**Your goal**
Would you return, word for word, the lines of the data below from the line with "The width and" through the line with "This screenshot has width=600, height=367.", and no others?
______
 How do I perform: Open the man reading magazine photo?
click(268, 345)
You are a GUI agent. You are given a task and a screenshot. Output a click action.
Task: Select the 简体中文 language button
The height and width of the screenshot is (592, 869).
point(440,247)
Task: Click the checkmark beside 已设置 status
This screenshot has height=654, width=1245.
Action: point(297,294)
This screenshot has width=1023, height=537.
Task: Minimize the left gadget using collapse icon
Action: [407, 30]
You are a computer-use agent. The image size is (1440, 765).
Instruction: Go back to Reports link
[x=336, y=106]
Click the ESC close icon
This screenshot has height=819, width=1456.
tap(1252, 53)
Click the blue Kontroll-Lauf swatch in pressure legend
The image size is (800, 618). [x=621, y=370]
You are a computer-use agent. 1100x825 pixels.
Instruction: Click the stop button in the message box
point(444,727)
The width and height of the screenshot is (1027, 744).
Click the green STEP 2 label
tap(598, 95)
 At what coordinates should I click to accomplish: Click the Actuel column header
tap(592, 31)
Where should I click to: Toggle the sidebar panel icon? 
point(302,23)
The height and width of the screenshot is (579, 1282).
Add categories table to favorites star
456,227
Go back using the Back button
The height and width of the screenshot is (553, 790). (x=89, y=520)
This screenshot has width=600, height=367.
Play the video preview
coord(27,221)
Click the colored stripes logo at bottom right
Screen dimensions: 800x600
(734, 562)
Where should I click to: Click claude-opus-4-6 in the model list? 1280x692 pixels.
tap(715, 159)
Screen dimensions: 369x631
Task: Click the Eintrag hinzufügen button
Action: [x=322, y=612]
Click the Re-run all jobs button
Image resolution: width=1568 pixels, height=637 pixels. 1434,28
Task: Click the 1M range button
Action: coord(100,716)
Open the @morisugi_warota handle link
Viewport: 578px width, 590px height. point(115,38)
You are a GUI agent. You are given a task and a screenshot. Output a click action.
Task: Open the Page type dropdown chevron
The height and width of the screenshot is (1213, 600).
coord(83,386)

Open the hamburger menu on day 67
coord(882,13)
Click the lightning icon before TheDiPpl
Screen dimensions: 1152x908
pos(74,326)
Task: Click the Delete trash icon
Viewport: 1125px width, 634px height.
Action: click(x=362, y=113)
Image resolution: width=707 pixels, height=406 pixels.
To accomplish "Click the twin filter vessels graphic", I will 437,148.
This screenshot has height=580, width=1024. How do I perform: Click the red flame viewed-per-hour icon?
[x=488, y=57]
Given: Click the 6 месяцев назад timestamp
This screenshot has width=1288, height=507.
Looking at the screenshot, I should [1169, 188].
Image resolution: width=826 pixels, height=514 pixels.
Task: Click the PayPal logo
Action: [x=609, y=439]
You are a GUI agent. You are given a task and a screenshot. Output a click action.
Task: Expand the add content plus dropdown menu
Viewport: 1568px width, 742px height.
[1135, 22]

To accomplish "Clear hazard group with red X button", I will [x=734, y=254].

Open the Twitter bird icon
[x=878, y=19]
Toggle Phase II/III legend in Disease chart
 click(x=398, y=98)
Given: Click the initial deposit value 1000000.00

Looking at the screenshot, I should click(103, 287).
______
**Task output**
The width and height of the screenshot is (1027, 744).
Click the green STEP 2 label
tap(598, 95)
 At what coordinates should I click to accomplish: Click the Actuel column header
tap(592, 31)
Where should I click to: Toggle the sidebar panel icon? 
point(302,23)
The height and width of the screenshot is (579, 1282).
Add categories table to favorites star
456,227
Go back using the Back button
The height and width of the screenshot is (553, 790). (x=89, y=520)
This screenshot has width=600, height=367.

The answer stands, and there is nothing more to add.